- TASK OBJECTIVE -
Copy exactly the lines from the one containing "Select the 2224 time marker" through the last line of the records below, both included, and leave out the pictures.

BEGIN INFORMATION PROVIDED

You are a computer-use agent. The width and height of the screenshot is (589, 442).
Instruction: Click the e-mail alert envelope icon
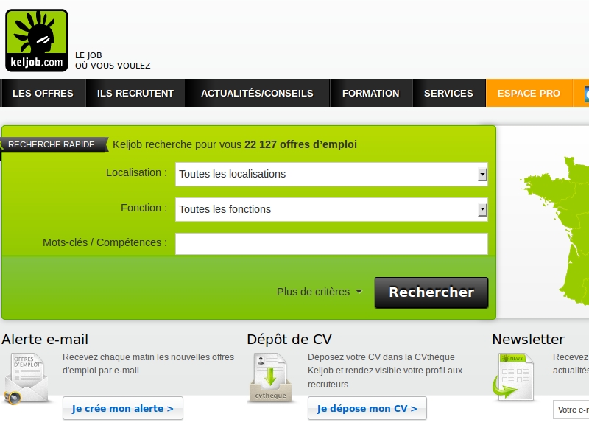(x=27, y=379)

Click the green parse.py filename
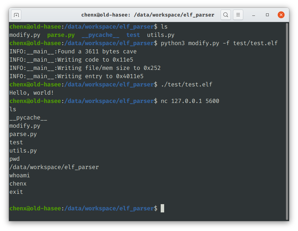(x=61, y=35)
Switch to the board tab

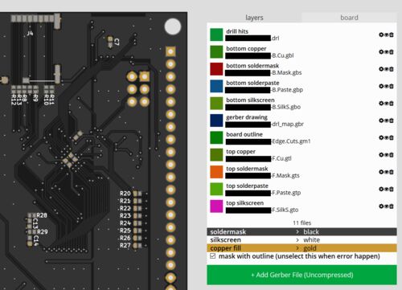click(x=349, y=18)
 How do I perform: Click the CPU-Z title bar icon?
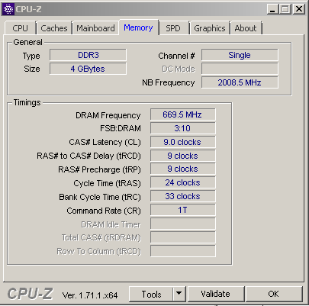(8, 9)
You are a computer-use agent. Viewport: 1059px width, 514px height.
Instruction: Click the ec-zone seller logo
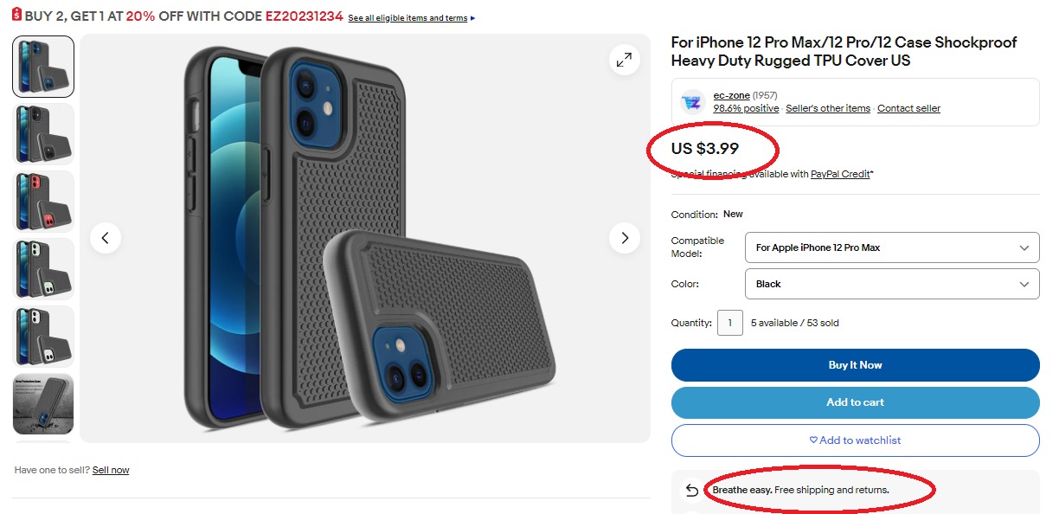692,102
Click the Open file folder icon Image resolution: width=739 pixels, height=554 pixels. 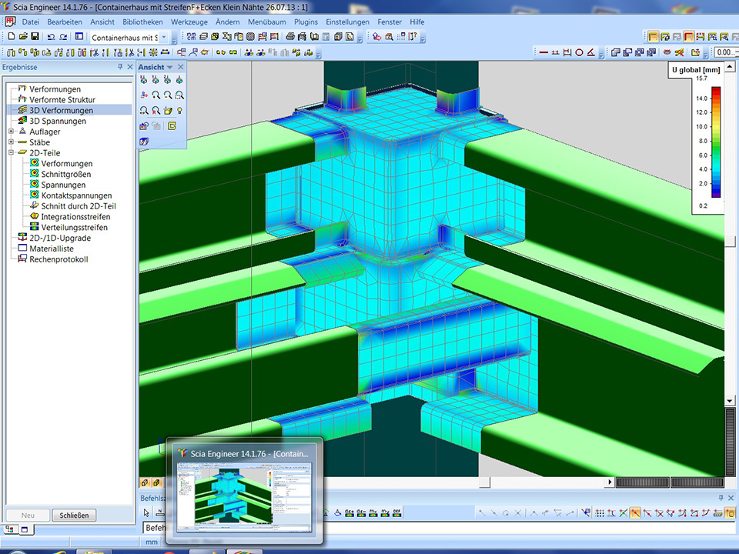[23, 37]
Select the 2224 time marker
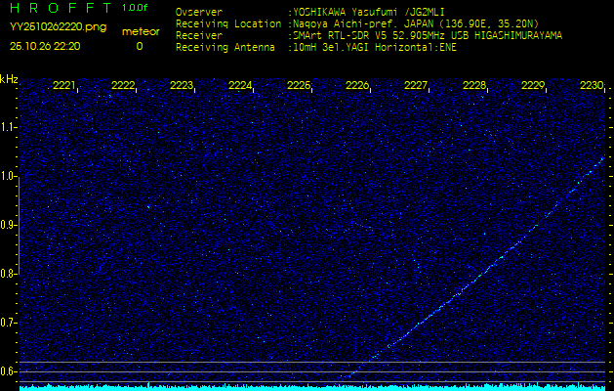Screen dimensions: 614x391 coord(240,86)
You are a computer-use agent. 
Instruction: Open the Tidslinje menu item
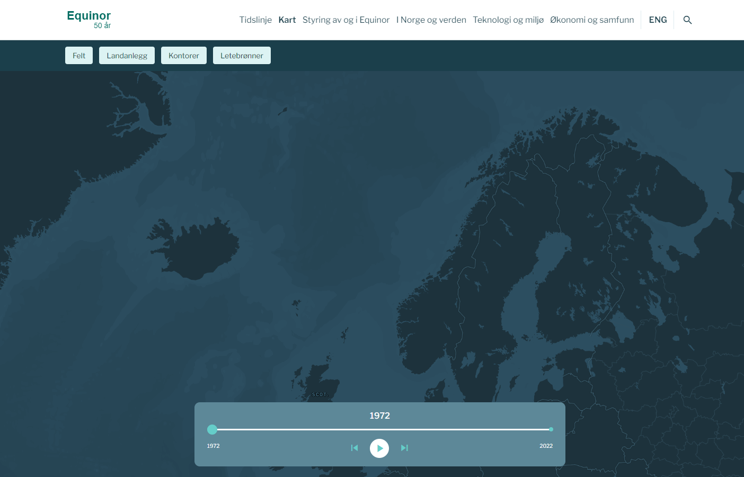click(255, 20)
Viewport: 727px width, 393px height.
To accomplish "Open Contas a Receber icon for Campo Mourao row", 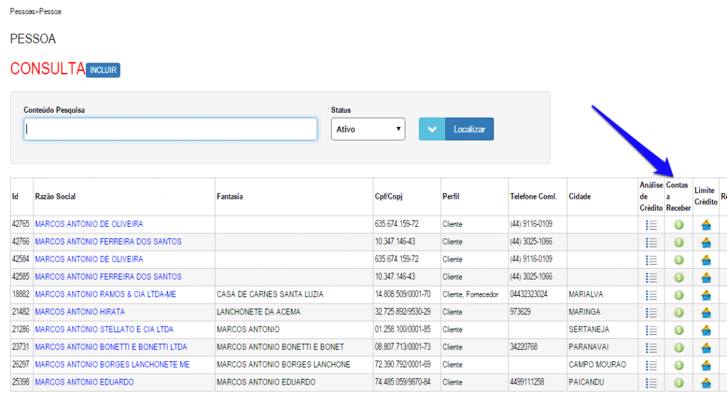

END INFORMATION PROVIDED

- RESULT FOR THIS TASK -
Select the 2224 time marker
Screen dimensions: 614x391 coord(240,86)
You are a computer-use agent. 
Instruction: Open the Tidslinje menu item
click(255, 20)
Viewport: 727px width, 393px height.
To accomplish "Open Contas a Receber icon for Campo Mourao row", 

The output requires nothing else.